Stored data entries
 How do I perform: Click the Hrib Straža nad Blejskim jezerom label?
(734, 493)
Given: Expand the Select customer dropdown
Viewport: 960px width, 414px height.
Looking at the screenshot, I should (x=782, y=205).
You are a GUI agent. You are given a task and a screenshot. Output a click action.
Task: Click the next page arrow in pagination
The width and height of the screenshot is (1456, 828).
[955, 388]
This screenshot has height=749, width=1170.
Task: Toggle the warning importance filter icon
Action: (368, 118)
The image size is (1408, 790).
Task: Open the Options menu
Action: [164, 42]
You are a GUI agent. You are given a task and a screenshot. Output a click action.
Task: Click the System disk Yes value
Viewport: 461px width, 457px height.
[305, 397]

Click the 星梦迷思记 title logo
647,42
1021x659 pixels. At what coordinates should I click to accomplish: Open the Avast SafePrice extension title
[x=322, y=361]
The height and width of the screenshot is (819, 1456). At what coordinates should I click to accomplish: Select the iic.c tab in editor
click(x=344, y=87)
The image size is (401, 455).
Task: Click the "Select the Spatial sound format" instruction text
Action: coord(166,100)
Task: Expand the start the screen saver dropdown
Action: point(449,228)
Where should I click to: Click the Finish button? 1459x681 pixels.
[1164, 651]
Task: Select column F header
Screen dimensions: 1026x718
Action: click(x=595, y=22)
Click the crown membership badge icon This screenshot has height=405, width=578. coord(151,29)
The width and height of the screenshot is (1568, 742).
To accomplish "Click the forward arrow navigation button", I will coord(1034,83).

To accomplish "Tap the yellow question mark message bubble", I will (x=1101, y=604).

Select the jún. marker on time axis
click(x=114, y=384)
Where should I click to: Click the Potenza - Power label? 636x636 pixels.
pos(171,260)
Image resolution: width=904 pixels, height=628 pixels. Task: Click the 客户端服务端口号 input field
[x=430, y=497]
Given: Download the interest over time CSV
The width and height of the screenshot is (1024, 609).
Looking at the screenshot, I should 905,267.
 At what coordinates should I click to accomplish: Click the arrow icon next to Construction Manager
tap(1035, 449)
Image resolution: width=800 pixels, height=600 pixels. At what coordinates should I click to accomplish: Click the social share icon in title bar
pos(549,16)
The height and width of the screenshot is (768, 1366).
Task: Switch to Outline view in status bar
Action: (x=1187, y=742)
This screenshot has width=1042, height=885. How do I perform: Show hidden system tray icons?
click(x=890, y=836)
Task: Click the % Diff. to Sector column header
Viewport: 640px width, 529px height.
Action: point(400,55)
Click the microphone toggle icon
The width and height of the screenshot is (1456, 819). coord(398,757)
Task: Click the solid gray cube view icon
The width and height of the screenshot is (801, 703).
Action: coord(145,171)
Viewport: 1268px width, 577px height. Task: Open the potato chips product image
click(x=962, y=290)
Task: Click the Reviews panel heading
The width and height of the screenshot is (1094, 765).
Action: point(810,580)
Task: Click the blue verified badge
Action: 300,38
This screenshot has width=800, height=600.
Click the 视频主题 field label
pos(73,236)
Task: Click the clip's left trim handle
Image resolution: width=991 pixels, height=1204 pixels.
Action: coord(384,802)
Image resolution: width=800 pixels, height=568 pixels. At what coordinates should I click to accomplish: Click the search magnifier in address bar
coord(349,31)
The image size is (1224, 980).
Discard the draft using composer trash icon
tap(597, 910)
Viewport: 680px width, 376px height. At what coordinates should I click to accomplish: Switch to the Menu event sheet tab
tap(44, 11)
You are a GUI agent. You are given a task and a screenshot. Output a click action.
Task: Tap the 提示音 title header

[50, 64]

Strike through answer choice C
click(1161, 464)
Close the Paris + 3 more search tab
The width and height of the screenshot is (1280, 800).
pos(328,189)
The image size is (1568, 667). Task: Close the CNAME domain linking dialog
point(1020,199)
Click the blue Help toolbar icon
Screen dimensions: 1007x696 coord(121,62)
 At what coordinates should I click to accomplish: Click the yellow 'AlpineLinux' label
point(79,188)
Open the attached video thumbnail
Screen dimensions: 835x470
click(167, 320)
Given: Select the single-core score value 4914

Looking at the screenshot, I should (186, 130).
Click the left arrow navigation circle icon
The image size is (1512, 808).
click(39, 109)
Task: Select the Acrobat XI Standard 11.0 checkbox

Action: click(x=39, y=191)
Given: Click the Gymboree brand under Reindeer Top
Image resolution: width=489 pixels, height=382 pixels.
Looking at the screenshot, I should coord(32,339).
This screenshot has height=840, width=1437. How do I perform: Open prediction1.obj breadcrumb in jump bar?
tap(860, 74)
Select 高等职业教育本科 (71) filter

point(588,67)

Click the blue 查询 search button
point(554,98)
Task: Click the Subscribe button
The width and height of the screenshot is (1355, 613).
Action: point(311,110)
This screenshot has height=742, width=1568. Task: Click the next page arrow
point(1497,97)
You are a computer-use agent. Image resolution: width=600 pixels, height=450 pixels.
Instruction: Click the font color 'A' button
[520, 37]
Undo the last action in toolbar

WORK TO COMPLETE: Only the lines above from the line containing "Given: Download the interest over time CSV" through the line containing "Task: Click the %" should be retyped, exactly and with both ends included.

RESULT:
Given: Download the interest over time CSV
The width and height of the screenshot is (1024, 609).
Looking at the screenshot, I should 905,267.
 At what coordinates should I click to accomplish: Click the arrow icon next to Construction Manager
tap(1035, 449)
Image resolution: width=800 pixels, height=600 pixels. At what coordinates should I click to accomplish: Click the social share icon in title bar
pos(549,16)
The height and width of the screenshot is (768, 1366).
Task: Switch to Outline view in status bar
Action: (x=1187, y=742)
This screenshot has width=1042, height=885. How do I perform: Show hidden system tray icons?
click(x=890, y=836)
Task: Click the % Diff. to Sector column header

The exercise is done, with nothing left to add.